Toscana

Al Pionta un museo della memoria dell’esperienza manicomiale


“C’è un silenzio carico di vita che riposa all’ombra degli alberi del Pionta, un respiro che
attende di essere ascoltato, una memoria che ci appartiene.
Dove un tempo e forse ancora oggi, i cancelli chiudevano il mondo fuori e l’angoscia
dentro, noi immaginiamo un museo della memoria dell’esperienza manicomiale, che
non sia un freddo reliquiario, ma uno spazio vivo, aperto, dedicato alla nostra comune
umanità.”

Inizia così la descrizione della visione del Pionta da parte della lista Alternativa Comune che sostiene Serena Marinelli come candidata a sindaco per il Comune di Arezzo. 
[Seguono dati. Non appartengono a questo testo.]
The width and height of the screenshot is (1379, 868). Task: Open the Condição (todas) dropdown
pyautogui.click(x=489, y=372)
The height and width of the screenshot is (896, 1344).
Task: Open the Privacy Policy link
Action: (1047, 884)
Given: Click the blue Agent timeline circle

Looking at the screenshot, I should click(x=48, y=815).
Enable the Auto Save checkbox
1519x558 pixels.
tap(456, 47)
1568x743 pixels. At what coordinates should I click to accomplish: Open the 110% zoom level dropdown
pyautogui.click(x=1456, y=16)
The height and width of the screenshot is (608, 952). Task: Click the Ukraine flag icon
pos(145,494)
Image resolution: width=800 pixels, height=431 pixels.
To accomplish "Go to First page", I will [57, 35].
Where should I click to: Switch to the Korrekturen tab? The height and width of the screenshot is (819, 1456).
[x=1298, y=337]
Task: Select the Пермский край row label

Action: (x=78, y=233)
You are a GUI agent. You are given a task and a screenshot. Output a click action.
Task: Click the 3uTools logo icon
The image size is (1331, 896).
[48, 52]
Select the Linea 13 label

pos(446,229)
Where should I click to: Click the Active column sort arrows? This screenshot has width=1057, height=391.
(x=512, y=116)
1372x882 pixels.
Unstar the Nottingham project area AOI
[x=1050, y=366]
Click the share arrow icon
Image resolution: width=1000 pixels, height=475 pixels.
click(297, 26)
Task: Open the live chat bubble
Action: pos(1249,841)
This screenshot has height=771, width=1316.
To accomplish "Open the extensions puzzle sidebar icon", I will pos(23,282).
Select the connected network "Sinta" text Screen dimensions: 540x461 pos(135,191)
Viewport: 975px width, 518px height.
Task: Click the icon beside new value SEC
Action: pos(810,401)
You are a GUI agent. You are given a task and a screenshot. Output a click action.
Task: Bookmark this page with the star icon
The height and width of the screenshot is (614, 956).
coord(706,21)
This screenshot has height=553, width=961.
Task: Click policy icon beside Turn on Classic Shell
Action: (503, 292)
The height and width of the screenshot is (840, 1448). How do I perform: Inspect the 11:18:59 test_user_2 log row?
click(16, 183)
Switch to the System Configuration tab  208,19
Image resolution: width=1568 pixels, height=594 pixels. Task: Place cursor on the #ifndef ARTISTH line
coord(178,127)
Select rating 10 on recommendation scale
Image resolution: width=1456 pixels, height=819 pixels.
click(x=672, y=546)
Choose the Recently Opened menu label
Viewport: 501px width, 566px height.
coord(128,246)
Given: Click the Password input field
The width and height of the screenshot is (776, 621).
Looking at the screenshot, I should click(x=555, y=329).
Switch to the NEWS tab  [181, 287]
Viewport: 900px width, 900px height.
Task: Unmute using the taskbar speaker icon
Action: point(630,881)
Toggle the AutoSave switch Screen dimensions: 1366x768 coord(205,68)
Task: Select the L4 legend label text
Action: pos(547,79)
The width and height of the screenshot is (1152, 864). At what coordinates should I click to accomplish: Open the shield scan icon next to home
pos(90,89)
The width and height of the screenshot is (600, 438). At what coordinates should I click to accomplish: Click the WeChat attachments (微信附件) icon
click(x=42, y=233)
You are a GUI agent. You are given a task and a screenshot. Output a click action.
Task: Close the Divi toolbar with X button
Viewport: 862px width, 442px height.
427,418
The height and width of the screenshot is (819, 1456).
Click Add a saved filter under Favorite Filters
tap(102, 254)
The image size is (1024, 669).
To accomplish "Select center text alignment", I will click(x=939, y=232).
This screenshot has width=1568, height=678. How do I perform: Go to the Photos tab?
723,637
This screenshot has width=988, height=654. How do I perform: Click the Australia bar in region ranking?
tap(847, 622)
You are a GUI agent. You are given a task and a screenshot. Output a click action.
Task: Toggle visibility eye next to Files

“Partendo dall’importante archivio già esistente e affidato oggi all’Università, questo
polo museale dovrebbe richiamare a sé tutti quei frammenti di vite interrotte che oggi
sopravvivono sparsi e nascosti, magari custoditi gelosamente nei cassetti degli ex
infermieri, nelle soffitte delle famiglie o nei ricordi dei medici di allora. E così le tante opere d’arte, nate dall’urgenza disperata di dire l’indicibile, i diari, le fotografie, i documentari e le testimonianze orali, che rischiano altrimenti di svanire con il passare delle generazioni.
Arezzo, che tra le prime città al mondo guidò la rivoluzione della chiusura dei manicomi,
pensiamo abbia il dovere morale di fare del Pionta il luogo in cui imparare che la malattia
e la fragilità non sono colpe da seppellire o devianze da nascondere, ma strappi che
l’intero tessuto sociale deve saper ricucire con cura, un monito perenne contro l’abisso
della segregazione e dell’indifferenza istituzionalizzata.
Al Pionta vivono e collaborano già numerose realtà aggregative, dal CAS, agli orti sociali,
alla ciclofficina della FIAB al collettivo Psicho hill, da Radio Zenzero, ai centri giovani,
al doposcuola e alla squadra di calcio popolare Pionta Football club, che da sola argina
parte della marginalità giovanile di questa città. Il museo potrebbe essere un volano,
una spinta, un attrattore che traini la riqualificazione dei luoghi, dei campi sportivi, delle
strutture.
In questo spazio di restituzione e dignità, le ombre neglette del passato potranno
finalmente ricordarci ogni giorno che la grandezza di una comunità si misura dalla
costanza con cui protegge chi è fragile. Rifiutiamo la spietata scorciatoia dei muri, per scegliere, con coraggio e delicatezza, la via complessa della comprensione.”